:: Your task ::
After locating the line that holds "All Databases (60, 168)", transcribe it and each following line to the end of the records, changing nothing and adding nothing.

:: Listed records ::
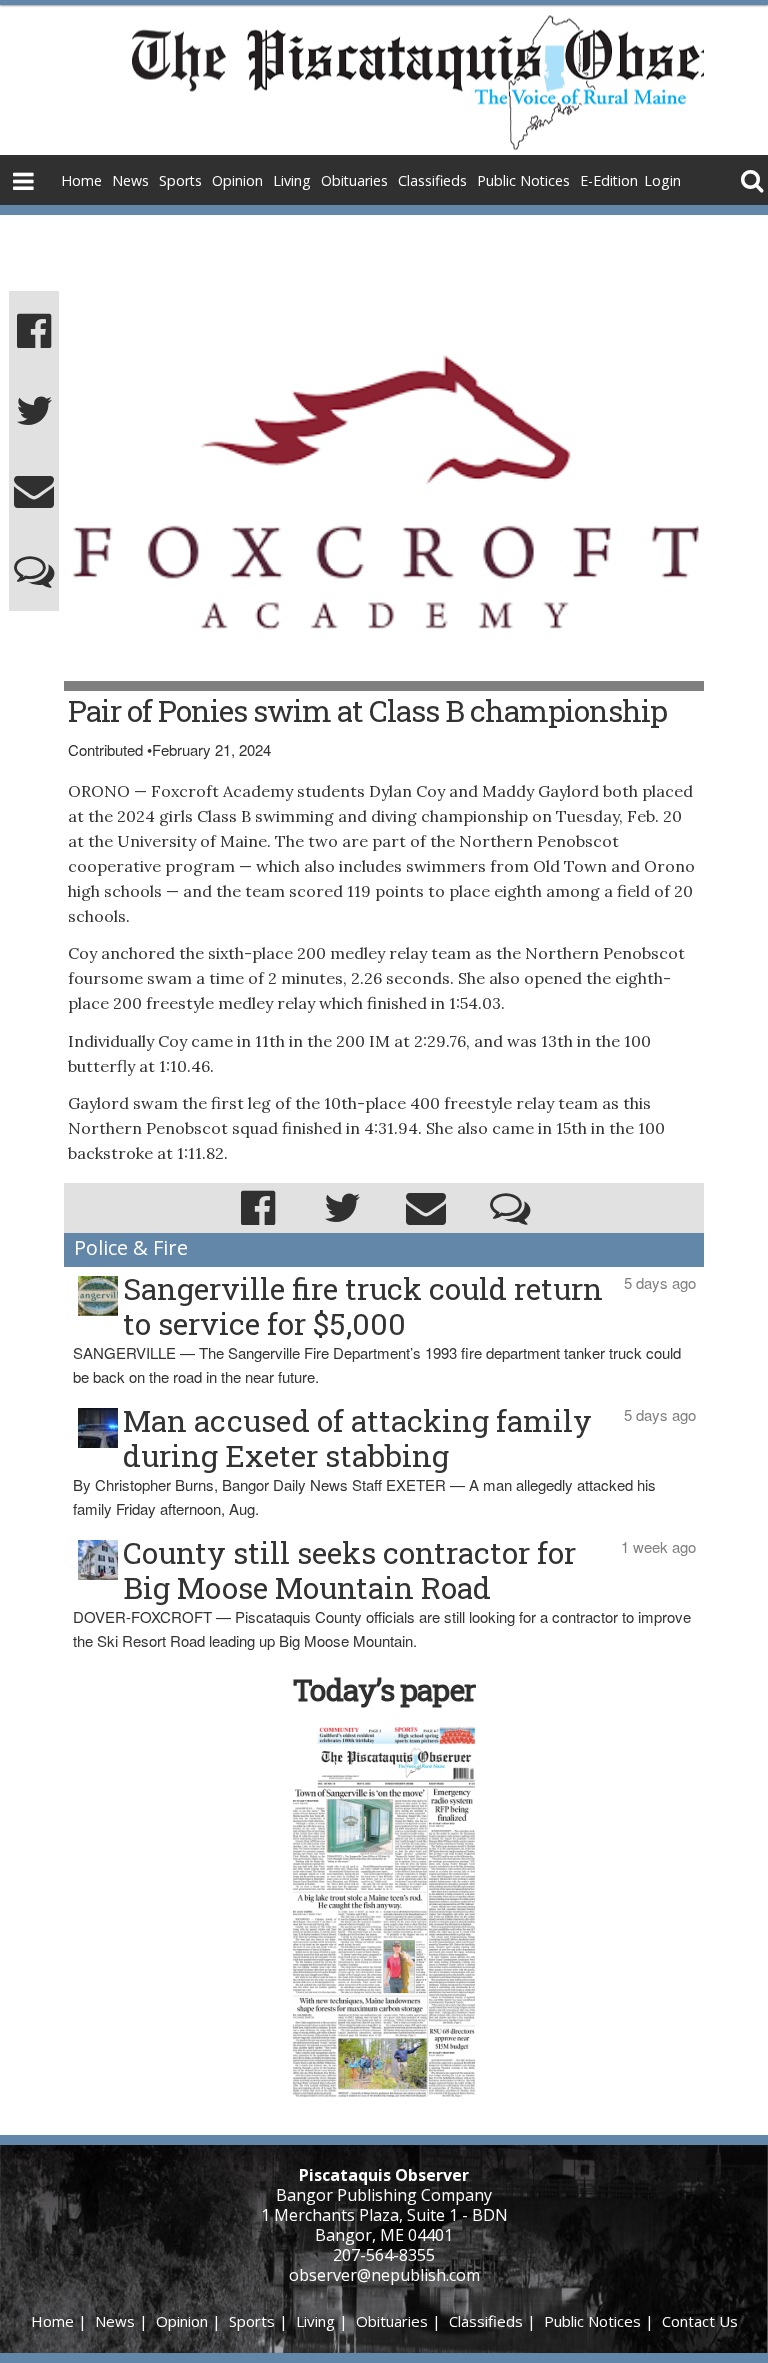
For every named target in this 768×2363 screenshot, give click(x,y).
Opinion (237, 180)
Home (81, 180)
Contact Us (700, 2321)
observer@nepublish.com (384, 2275)
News (130, 180)
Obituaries (354, 180)
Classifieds (432, 180)
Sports (180, 180)
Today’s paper (384, 1689)
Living (292, 180)
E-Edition (609, 180)
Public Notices (523, 180)
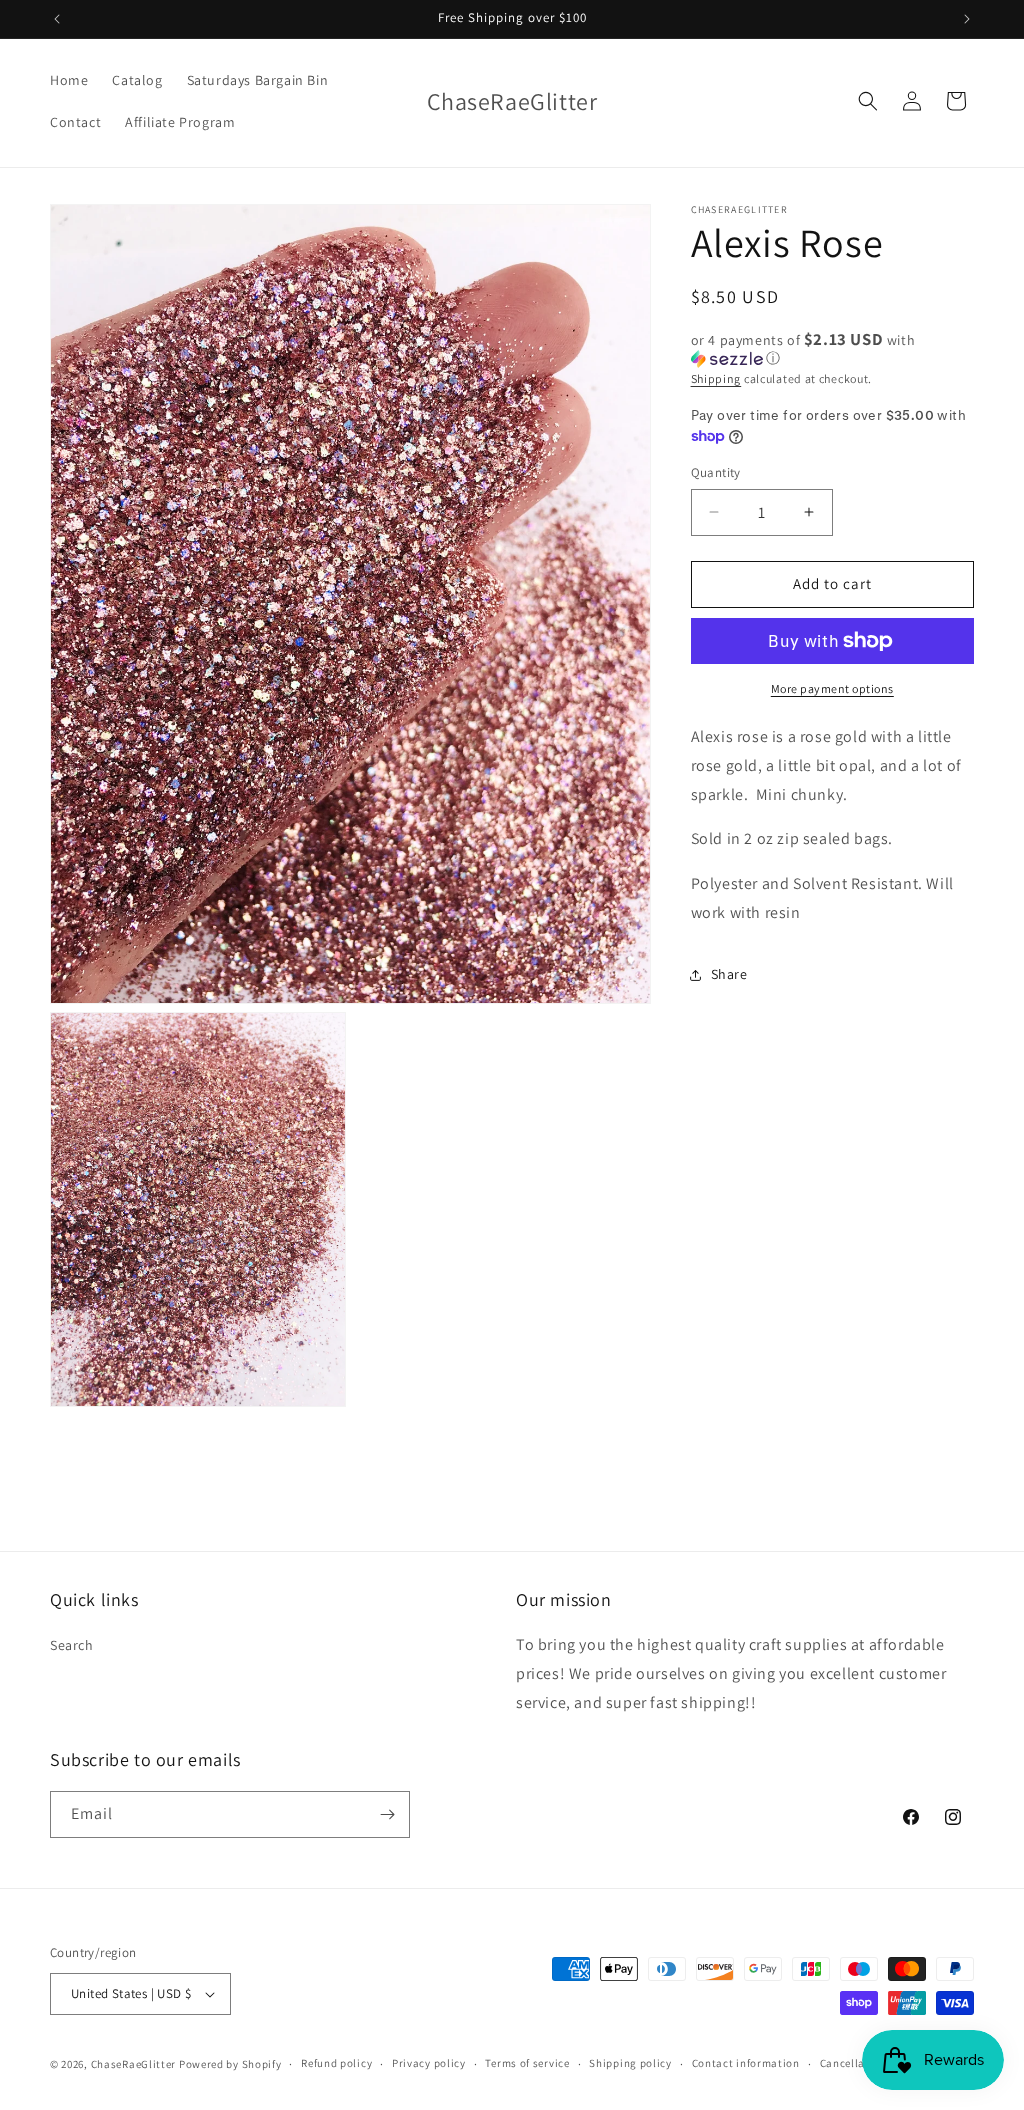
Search (72, 1645)
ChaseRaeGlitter (134, 2064)
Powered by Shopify (230, 2064)
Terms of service (527, 2063)
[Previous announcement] (57, 19)
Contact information (746, 2063)
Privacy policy (429, 2063)
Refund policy (336, 2063)
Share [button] (729, 974)
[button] (868, 101)
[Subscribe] (387, 1814)
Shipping (716, 378)
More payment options (832, 688)
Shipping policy (630, 2063)
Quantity (716, 472)
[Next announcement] (967, 19)
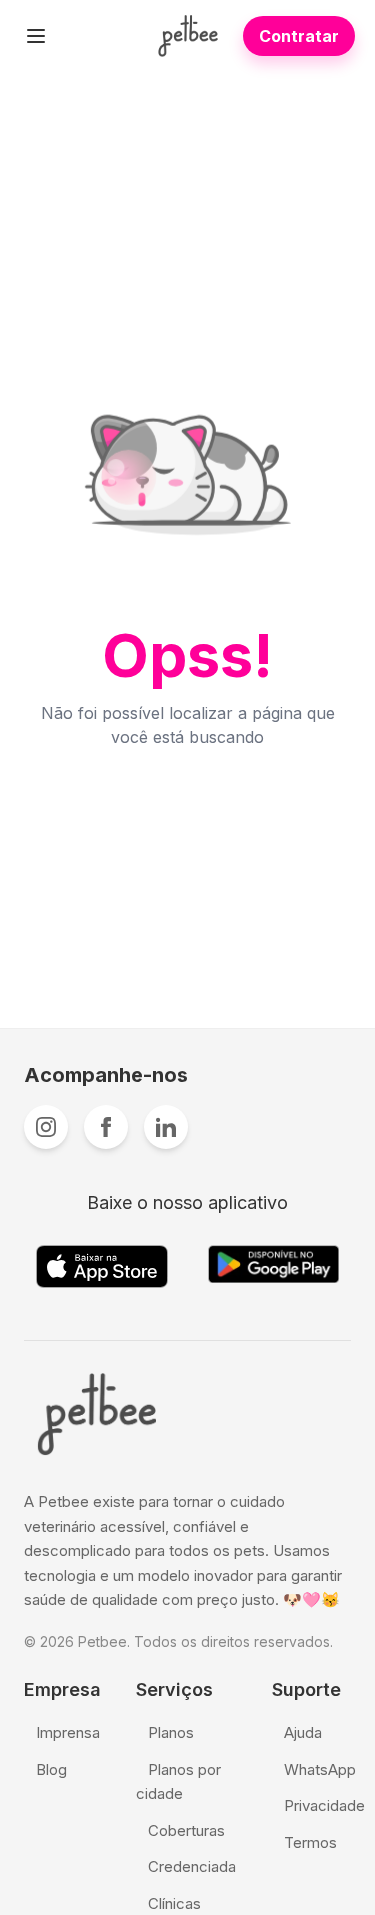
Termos (310, 1842)
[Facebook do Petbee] (106, 1127)
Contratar (299, 36)
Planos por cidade (178, 1782)
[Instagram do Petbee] (46, 1127)
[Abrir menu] (36, 36)
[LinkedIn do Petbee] (166, 1127)
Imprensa (68, 1732)
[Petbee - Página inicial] (187, 36)
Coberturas (186, 1830)
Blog (51, 1769)
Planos (171, 1732)
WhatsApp (320, 1769)
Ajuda (303, 1732)
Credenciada (192, 1866)
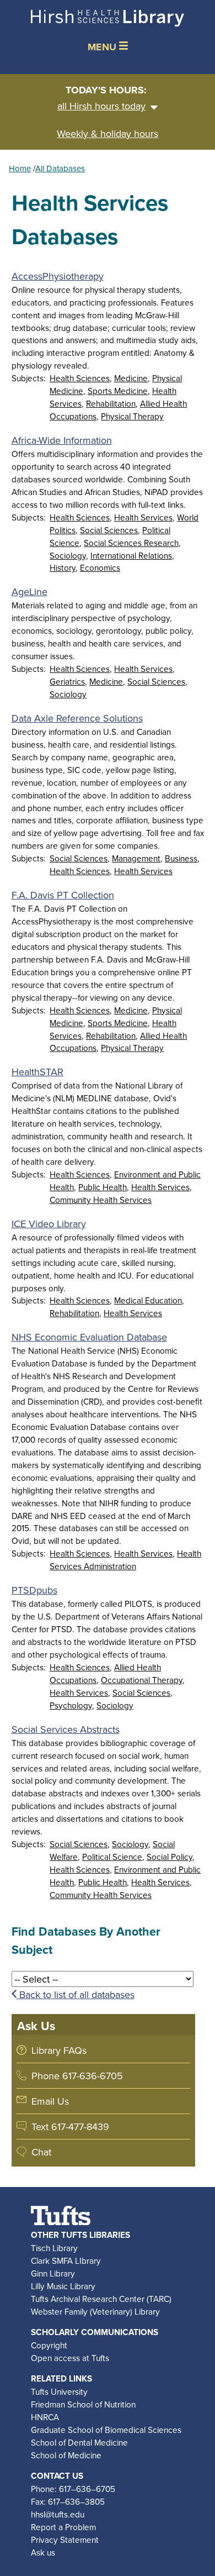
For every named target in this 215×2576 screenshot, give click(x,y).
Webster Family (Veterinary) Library (95, 2311)
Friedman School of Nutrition (83, 2404)
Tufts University (59, 2391)
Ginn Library (53, 2273)
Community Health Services (101, 1200)
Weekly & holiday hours (107, 133)
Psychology (71, 1705)
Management (136, 858)
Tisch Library (54, 2248)
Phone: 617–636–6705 (73, 2489)
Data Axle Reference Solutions (77, 718)
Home (20, 168)
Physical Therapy (132, 416)
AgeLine (29, 591)
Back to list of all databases (76, 1994)
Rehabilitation (111, 403)
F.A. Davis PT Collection (63, 895)
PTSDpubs (34, 1590)
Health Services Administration (125, 1559)
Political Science (112, 1856)
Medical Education (148, 1300)
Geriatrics (67, 681)
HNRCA (45, 2417)
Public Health (102, 1187)
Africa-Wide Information (62, 440)
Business (181, 858)
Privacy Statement (65, 2539)
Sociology (68, 555)
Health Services (143, 517)
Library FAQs (59, 2050)
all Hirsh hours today (101, 106)
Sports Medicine (118, 391)
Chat (41, 2152)
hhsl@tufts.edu (57, 2514)
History (63, 567)
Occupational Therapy (141, 1680)
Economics (100, 567)
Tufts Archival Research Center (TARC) (101, 2299)
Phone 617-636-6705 (77, 2076)
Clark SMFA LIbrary (66, 2260)
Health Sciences (80, 378)
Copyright (49, 2345)
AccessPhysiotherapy (58, 276)
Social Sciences (109, 530)
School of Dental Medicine (79, 2442)
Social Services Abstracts (66, 1729)
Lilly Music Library (63, 2286)
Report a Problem (63, 2527)
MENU (103, 47)
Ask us (43, 2552)
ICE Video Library (49, 1224)
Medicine (131, 378)
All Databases (60, 168)
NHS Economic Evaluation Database (89, 1337)
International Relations (131, 555)
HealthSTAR (37, 1072)
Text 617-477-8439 (70, 2126)
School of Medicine (66, 2455)
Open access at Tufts (70, 2358)
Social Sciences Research (131, 543)
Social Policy (169, 1856)
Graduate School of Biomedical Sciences (106, 2429)
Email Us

:: Completed exercise ::
All Databases (60, 168)
NHS Economic Evaluation Database (89, 1337)
International Relations (131, 555)
HealthSTAR (37, 1072)
Text 617-477-8439 (70, 2126)
School of Medicine (66, 2455)
Open access at Tufts (70, 2358)
Social Sciences Research (131, 543)
Social Policy (169, 1856)
Graduate School of Biomedical Sciences (106, 2429)
Email Us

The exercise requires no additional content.